Die Auswirkungen auf den Schüler sind oft sehr einfach strukturiert. Begeisterung erzeugt Begeisterung, Zweifel erzeugt Zweifel. Mein Umfeld war alles Mögliche, nur kein Künstlerumfeld. Kein Mensch in meiner Familienumgebung konnte sich unter einem Künstlerberuf etwas vorstellen. Also hatte ich genau zwei Bezugspersonen, die das durchaus konnten. Zum Einen war da mein Bochumer Trompetenlehrer und zum Anderen mein Musiklehrer am Gymnasium. Die Signale von den beiden Lehrern konnten unterschiedlicher kaum sein. Der erste beklagte stets das harte Leben eines Berufsmusikers, während der andere es in blumigsten Bildern ausmalte. Mein späterer Werdegang spiegelte diese Dualität in verblüffender Weise wieder.

Es macht keinen Sinn, sich im Nachhinein über Fehlkonditionierung zu beklagen, und man muss immer die Kirche im Dorf lassen. Was mir in den jungen Jahren jedoch am meisten fehlte, war die eindeutige Haltung eines Mentors. Ein Mentor hat ein gesteigertes Interesse an seinem Schüler und bezieht den mentalen Zustand des Schülers in seine Ratschläge mit ein, oder versucht Fehlkonditionierungen zu ändern. Mein erster wirklicher Mentor war Professor Lodenkemper an der Musikhochschule. Seine konstruktiven Ratschläge kamen in der Rückschau jedoch fünf Jahre zu spät.
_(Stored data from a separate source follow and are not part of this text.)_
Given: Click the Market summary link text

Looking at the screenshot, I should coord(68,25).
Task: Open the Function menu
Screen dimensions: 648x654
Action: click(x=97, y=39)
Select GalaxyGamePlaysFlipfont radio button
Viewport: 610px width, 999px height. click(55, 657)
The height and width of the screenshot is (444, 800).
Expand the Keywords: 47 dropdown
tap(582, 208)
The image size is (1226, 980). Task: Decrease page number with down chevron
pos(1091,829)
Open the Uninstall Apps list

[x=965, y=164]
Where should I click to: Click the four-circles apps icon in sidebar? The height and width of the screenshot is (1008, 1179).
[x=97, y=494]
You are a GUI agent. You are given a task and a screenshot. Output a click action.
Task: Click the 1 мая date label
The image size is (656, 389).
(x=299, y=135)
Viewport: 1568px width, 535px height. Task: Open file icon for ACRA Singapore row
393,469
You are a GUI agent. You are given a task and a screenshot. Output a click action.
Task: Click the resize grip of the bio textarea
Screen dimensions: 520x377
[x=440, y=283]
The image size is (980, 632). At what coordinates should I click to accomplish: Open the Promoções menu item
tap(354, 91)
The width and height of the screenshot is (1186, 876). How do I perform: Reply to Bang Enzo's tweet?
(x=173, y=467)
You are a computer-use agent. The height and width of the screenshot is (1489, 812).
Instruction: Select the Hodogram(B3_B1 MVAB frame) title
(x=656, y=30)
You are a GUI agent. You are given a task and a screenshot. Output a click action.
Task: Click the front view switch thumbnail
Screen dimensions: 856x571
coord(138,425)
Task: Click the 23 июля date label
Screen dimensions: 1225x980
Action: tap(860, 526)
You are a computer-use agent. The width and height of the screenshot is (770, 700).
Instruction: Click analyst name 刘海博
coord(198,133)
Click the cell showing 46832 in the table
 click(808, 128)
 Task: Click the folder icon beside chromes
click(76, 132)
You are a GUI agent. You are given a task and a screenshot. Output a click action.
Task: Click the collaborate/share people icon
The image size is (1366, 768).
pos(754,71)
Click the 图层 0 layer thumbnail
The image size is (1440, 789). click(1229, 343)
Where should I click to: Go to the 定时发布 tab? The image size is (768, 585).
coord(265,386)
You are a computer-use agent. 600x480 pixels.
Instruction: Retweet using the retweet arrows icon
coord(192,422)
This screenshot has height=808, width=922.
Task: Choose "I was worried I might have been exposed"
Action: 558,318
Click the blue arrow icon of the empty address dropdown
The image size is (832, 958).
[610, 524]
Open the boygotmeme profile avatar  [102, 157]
Talente zeigen sich in unterschiedlichster Ausprägung und es ist wahrlich nicht einfach, sie hinreichend zu beurteilen. Erfolg ist trotzdem in gewissen Grenzen programmierbar. Ich greife gern auf die Erkenntnisse der Quantenphysik zurück, um ein Bild möglicher Prozesse zu zeichnen. Schrödingers berühmte Katze kann sich vor dem Eintritt eines Beobachters in zwei gegensätzlichen Zuständen befinden. Tot und lebendig. Wenn man tot und lebendig in der Analogie durch ‘nicht erfolgreich‘ und ‘erfolgreich‘ ersetzt, bedeutet das, dass zumindest die Möglichkeit des Erfolges prädisponiert sein muss. Dieses Ziel zu erreichen, ist die Aufgabe des Mentors.